**Extracted text:**

····················

The easiest way to explain how to use gdb is to demonstrate its use. The program has copious online help, as well as man pages and an INFO section available through the emacs M-x info command. Before the demonstration, however, Table 14.1 contains a summary of command-line options and common internal commands.

Table 14.1. The Command Documentation Table for the gdb Debugger

gdb

GNU debugger

gdb [-help] [-nx] [-q] [-batch] [-cd=<dir>] [-f] [-b <bps>] [-tty=<dev>] [-s <symfile>] [-e <prog>] [-se <prog>] [-c <core>] [-x <cmds>] [-d <dir>] [<prog> [<core> | <procID>]]

gdb can be used to debug programs written in C, C++, and Modula-2.

Arguments other than options specify an executable file and a core file or process ID. The first argument encountered with no associated option flag is equivalent to the -se option; the second, if any, is equivalent to the -c option, if it is a file. Options and command-line arguments are processed in sequential order. The order makes a difference when the -x option is specified.

-help

Lists all options with brief explanations.

-h

 

-symbols=<file>

Reads symbol table from file <file>.

-s <file>

 

-write

Enables writing into executable and core files.

····················

**Records from a pointing dataset:**
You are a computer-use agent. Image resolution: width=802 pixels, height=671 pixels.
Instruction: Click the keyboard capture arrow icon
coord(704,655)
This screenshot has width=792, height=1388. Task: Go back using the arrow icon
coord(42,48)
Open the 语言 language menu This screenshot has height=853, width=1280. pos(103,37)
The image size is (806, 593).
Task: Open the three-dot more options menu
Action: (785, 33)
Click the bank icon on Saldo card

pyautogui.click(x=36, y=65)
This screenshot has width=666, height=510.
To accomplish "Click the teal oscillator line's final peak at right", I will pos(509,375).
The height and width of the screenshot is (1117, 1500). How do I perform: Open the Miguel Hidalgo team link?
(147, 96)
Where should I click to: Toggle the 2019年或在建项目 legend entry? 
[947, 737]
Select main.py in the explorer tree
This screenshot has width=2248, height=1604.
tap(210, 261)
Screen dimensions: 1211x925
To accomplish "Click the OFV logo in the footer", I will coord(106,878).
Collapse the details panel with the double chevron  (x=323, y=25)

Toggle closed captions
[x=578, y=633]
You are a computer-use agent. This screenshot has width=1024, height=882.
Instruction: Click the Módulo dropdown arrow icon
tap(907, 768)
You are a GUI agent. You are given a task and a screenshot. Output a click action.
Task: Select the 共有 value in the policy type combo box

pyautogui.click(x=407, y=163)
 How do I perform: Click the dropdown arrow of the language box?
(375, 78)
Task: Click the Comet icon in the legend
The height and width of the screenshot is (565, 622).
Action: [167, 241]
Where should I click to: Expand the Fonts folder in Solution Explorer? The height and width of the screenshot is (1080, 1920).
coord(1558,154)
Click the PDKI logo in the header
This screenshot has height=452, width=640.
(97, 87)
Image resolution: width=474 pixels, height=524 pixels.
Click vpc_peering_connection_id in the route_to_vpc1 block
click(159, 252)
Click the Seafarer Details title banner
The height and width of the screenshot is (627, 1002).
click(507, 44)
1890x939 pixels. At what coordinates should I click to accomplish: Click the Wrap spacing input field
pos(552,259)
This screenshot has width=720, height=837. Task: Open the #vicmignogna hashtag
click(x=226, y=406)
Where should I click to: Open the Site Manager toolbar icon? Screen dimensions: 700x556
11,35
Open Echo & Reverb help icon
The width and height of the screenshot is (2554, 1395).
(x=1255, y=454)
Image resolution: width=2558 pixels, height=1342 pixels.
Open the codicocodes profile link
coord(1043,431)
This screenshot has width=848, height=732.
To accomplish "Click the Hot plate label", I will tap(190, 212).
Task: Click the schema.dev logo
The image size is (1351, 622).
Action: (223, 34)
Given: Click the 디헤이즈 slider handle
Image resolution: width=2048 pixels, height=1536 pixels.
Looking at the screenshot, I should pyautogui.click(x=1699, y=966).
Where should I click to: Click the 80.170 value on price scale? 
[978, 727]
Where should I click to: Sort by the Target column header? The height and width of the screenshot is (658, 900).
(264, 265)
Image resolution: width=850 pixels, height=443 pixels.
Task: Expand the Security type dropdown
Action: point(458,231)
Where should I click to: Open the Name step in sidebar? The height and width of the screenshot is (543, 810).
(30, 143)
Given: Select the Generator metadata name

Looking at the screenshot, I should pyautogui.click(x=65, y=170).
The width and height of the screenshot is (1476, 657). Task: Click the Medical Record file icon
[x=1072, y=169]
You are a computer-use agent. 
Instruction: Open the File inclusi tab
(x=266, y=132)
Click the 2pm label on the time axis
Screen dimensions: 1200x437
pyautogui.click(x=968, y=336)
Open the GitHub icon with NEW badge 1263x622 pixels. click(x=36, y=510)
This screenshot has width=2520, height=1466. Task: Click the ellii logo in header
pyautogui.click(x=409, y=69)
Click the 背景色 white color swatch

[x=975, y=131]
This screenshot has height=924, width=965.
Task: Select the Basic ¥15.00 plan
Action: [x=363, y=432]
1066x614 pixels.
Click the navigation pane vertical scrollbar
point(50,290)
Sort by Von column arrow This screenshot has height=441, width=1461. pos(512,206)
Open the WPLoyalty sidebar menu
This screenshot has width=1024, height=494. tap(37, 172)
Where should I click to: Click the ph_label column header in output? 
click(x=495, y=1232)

····················

**Task details:** Reproduce the passage of the gdb text starting at "gdb [-help] [-nx]" and ending at "C++, and Modula-2.".

**Correct output:**
gdb [-help] [-nx] [-q] [-batch] [-cd=<dir>] [-f] [-b <bps>] [-tty=<dev>] [-s <symfile>] [-e <prog>] [-se <prog>] [-c <core>] [-x <cmds>] [-d <dir>] [<prog> [<core> | <procID>]]

gdb can be used to debug programs written in C, C++, and Modula-2.